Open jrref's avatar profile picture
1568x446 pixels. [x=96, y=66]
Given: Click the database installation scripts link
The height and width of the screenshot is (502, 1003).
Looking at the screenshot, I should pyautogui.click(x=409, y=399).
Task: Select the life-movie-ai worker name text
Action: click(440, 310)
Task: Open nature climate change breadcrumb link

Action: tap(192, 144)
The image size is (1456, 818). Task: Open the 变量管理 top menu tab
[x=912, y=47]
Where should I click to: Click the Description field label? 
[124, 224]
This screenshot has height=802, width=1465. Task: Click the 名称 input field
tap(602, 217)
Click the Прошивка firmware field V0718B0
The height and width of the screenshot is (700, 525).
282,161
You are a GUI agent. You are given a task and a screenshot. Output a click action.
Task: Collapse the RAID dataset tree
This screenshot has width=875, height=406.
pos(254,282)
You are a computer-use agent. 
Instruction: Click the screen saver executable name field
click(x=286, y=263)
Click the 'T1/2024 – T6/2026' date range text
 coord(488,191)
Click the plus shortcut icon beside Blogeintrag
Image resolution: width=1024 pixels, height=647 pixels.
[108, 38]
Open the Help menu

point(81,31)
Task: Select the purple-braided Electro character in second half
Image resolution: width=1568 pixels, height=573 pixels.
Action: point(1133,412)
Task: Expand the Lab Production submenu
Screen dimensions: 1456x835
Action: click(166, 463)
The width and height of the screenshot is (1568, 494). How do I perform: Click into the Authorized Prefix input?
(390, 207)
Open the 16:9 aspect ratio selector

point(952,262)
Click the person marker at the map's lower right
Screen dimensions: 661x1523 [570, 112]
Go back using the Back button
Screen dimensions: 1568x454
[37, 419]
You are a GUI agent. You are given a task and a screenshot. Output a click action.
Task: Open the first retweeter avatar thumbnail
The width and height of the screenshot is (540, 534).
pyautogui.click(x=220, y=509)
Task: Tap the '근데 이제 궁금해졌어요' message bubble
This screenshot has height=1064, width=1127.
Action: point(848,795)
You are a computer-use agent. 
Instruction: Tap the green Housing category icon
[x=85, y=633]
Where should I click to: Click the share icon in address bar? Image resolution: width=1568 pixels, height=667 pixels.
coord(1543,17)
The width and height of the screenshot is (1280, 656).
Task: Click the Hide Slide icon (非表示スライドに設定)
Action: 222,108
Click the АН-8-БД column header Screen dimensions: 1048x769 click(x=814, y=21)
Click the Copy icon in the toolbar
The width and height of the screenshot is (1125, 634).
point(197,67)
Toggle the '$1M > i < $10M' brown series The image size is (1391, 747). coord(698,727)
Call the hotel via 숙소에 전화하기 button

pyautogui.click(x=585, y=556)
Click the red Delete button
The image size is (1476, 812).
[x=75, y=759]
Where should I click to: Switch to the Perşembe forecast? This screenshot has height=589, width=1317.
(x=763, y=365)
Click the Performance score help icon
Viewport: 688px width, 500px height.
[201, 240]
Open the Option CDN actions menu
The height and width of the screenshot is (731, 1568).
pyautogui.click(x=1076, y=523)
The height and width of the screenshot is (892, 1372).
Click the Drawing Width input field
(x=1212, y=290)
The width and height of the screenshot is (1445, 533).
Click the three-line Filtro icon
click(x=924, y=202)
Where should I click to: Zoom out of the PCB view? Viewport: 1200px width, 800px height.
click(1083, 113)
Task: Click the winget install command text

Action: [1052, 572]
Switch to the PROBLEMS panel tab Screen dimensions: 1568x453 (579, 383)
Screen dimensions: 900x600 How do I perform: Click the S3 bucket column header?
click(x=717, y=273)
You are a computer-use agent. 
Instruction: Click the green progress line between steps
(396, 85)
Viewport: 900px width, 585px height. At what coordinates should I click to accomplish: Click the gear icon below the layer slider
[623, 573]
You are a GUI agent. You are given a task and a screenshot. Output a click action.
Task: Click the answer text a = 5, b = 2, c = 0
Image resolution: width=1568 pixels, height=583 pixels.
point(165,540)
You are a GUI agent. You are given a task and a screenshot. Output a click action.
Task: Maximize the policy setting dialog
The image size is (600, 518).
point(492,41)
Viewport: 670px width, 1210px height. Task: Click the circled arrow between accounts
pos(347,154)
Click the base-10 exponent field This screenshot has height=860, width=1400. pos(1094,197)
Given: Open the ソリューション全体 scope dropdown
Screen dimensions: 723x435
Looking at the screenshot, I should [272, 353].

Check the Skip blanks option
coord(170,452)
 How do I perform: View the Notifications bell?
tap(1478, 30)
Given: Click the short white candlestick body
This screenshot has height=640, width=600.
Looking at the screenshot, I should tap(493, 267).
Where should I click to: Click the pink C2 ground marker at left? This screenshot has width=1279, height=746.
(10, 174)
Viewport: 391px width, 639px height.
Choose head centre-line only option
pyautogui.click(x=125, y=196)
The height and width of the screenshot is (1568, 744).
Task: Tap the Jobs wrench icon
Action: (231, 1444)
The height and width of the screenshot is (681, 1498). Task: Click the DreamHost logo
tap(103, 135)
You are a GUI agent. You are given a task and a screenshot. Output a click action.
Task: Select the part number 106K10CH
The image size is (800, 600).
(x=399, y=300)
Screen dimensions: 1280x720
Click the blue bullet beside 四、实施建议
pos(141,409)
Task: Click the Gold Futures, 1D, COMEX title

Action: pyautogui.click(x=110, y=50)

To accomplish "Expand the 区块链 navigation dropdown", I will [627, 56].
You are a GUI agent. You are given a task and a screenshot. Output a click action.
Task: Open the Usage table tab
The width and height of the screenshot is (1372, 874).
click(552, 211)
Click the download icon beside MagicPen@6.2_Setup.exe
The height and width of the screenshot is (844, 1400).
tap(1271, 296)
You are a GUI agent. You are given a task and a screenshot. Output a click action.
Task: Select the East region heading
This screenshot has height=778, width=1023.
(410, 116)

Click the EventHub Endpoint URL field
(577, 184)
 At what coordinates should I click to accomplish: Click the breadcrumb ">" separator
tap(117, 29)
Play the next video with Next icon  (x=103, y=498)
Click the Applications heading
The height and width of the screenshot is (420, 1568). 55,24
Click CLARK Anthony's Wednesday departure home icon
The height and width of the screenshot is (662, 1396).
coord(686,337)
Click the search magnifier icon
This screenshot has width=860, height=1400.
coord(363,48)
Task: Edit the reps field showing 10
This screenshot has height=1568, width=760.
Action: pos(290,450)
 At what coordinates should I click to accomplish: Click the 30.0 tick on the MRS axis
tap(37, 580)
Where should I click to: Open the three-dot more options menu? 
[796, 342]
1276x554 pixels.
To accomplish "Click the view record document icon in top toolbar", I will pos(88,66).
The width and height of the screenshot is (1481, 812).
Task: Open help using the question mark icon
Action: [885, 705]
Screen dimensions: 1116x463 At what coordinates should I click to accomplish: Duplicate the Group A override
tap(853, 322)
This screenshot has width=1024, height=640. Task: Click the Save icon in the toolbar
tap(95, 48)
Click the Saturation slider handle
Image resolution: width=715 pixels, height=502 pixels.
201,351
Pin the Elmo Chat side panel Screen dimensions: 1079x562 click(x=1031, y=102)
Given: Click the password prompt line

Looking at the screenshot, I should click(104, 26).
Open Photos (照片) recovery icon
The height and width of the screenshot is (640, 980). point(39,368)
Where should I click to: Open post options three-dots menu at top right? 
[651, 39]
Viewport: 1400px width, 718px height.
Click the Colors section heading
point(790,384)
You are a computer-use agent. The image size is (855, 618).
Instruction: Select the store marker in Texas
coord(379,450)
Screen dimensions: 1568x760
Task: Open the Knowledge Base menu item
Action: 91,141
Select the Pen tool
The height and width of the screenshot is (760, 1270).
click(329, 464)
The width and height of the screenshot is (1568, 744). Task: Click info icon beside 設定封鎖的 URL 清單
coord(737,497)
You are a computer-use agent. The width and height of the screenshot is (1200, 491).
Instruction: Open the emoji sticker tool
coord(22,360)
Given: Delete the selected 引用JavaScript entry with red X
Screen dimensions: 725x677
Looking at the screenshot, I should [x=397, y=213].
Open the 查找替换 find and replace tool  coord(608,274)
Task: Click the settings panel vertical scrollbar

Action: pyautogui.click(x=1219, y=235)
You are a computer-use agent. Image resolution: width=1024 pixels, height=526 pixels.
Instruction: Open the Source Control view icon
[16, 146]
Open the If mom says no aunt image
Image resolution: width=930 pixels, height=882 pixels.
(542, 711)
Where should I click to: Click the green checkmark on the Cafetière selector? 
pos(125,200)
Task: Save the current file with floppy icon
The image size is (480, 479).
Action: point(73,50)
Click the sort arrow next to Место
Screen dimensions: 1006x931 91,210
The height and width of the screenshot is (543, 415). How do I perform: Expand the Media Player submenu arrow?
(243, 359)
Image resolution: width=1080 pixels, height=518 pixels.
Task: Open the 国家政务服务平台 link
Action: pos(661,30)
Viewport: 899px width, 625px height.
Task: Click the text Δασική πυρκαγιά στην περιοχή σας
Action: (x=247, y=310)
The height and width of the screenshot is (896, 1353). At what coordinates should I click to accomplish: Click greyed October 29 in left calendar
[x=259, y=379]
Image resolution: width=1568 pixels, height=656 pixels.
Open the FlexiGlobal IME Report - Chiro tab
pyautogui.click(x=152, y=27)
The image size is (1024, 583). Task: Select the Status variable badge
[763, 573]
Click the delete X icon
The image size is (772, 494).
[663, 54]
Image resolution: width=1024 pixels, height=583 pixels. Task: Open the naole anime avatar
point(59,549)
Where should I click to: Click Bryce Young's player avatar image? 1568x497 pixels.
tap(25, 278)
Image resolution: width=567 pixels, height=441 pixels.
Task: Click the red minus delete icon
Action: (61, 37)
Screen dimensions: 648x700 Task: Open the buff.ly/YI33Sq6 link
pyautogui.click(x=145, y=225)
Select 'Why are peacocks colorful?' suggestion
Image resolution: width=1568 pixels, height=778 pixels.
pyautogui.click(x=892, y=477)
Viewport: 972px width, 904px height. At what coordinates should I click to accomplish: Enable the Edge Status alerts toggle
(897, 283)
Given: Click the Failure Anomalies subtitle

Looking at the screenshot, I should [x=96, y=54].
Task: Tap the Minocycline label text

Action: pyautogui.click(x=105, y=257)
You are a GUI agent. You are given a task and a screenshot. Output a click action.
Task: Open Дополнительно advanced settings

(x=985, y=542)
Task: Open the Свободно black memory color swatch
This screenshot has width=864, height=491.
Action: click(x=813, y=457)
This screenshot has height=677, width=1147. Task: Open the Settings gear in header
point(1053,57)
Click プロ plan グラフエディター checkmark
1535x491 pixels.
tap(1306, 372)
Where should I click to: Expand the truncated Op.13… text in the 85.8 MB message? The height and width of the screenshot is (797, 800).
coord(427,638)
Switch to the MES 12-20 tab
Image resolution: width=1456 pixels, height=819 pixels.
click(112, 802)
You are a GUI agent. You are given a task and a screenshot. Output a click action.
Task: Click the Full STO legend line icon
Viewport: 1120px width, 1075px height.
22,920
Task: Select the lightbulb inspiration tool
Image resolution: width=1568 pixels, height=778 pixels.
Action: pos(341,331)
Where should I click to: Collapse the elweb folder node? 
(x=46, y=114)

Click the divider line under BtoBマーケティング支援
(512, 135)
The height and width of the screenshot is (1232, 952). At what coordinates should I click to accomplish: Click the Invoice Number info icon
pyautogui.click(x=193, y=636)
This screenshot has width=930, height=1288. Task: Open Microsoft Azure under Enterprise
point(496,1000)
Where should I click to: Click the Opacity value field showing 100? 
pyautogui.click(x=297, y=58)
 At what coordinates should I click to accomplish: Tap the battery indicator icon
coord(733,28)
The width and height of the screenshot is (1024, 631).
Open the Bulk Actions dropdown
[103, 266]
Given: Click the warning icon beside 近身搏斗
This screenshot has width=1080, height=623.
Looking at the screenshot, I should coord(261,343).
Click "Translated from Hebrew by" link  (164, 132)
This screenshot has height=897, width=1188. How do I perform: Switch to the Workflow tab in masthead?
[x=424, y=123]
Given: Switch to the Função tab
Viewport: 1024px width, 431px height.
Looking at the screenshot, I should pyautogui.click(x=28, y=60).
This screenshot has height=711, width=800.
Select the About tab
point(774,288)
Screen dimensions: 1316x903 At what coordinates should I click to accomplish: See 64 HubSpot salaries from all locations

# [WHAT THE TASK ASKS]
Read through the material above, and whenever a line contains "from", copy it.

# [TASK OUTPUT]
Click "Translated from Hebrew by" link  (164, 132)
Screen dimensions: 1316x903 At what coordinates should I click to accomplish: See 64 HubSpot salaries from all locations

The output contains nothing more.